制备芳香醛和/或羧酸的微生物方法

专利名称：制备芳香醛和/或羧酸的微生物方法
技术领域：
本发明涉及一种使用表达二甲苯单加氧酶或链烷单加氧酶的重组微生物制备芳香醛和/或羧酸衍生物的氧化微生物方法。
二甲苯单加氧酶(XMO)，例如通过恶臭假单胞菌mt-2的TOL质粒pWWO编码的，是在分解甲苯和二甲苯中起关键作用的一种酶体系。XMO属于烷基羟化酶族并选择性地羟化芳香环上的甲基。这是代谢途径的第一步(参见


图1(A))，它导致形成羧酸衍生物，然后羧酸衍生物通过分支分解代谢途径(meta-Abbauweg)转变成三羧酸循环的底物。
XMO是由基因xylM和xylA(xylMA基因库登记号M37480)编码的两个多肽亚单元XylM和XylA组成的。XylA是一种NADH受体还原酶，即一种从NADH向XylM转移还原当量的电子传递蛋白，一种位于膜中的羟化酶。

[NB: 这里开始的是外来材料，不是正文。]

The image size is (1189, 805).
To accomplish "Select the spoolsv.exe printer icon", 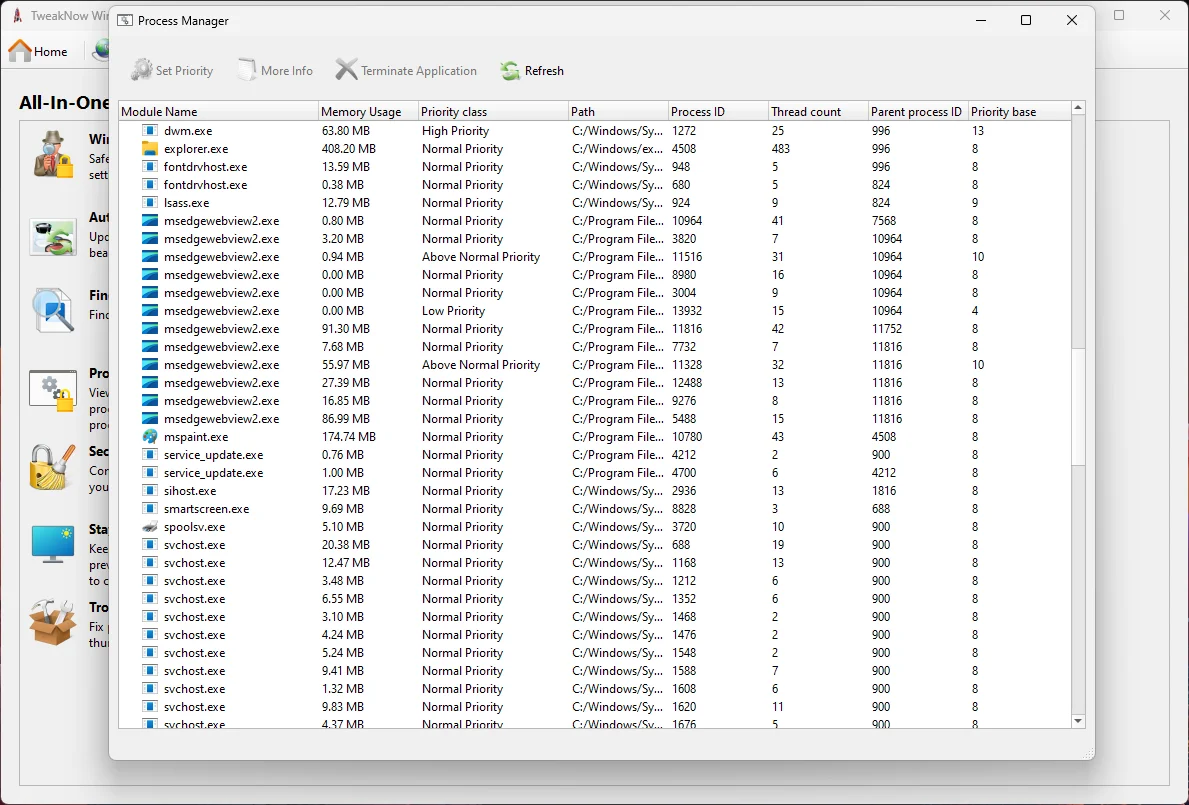I will point(150,527).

XylM活性依赖于磷脂类和Fe(II)离子的存在并且pH最佳值为7。XylM的氨基酸系列显示与食油假单胞菌GPol链烷羟化酶的羟化酶组分AlkB的氨基酸系列有25％相同。
链烷羟化酶是中度链长链烷的分解代谢途径中的第一种酶，在该途径中有一系列酶参与，它们是在分解代谢OCT质粒上由两个alk基因簇编码的。

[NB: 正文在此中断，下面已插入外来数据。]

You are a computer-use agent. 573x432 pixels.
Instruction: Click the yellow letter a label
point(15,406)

图1(A)所示代谢途径中的第二种酶是苯甲醇脱氢酶(BADH)，它是含锌脱氢酶族中的一种同源二聚体成员，其底物是长链醇。这种酶由xylB基因编码。
图1(A)所示代谢途径中的第三种酶是苯甲醛脱氢酶(BZDH)，又是一种同源二聚体，并且是由xylC基因编码的。

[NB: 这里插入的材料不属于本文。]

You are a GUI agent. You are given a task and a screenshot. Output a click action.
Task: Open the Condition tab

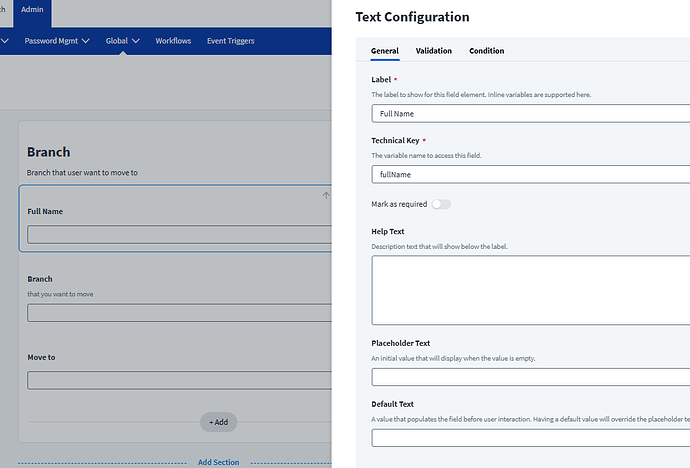pos(486,51)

上述基因和酶的功能和性能的更详细的信息可以在参考文献(1)-(18)中找到。
以它们表达XMO的方式遗传工程的大肠杆菌证实不仅能够氧化甲苯和二甲苯，而且能够氧化间-和对-乙基-、甲氧基-、硝基-和氯-取代的甲苯和间-溴-取代的甲苯，从而得到相应的苯甲醇衍生物(19，20)。将苯乙烯氧化为氧化苯乙烯(ee 95％)。此外，还猜测XMO催化
图1(A)所示代谢途径中的第二步，即体内氧化(即在试验中在完全活的细胞上)苯甲醇得到相应的醛(2，21)。也已经观察到在
图1(A)所示的代谢途径第三步之后苯甲醛转变成苯甲酸，但是将其归于大肠杆菌中的非特异性脱氢酶(2)。与之相反，用部分纯化的XylMA(也同含义地用于XMO的本说明书中，即用于由两个多肽亚单元，即XylM和XylA组成的功能酶)在体外进行的进一步试验，已显示这种酶相对于苯甲醇没有活性(9)。这种不符合的原因还不清楚。
由于二甲苯单加氧酶和链烷单加氧酶之间的优异同源性(AMO，也称之为链烷羟化酶；基因库登记号AJ245436)，因此本领域技术人员希望就催化反应的性质和程度而言的两个体系具有相似的限制。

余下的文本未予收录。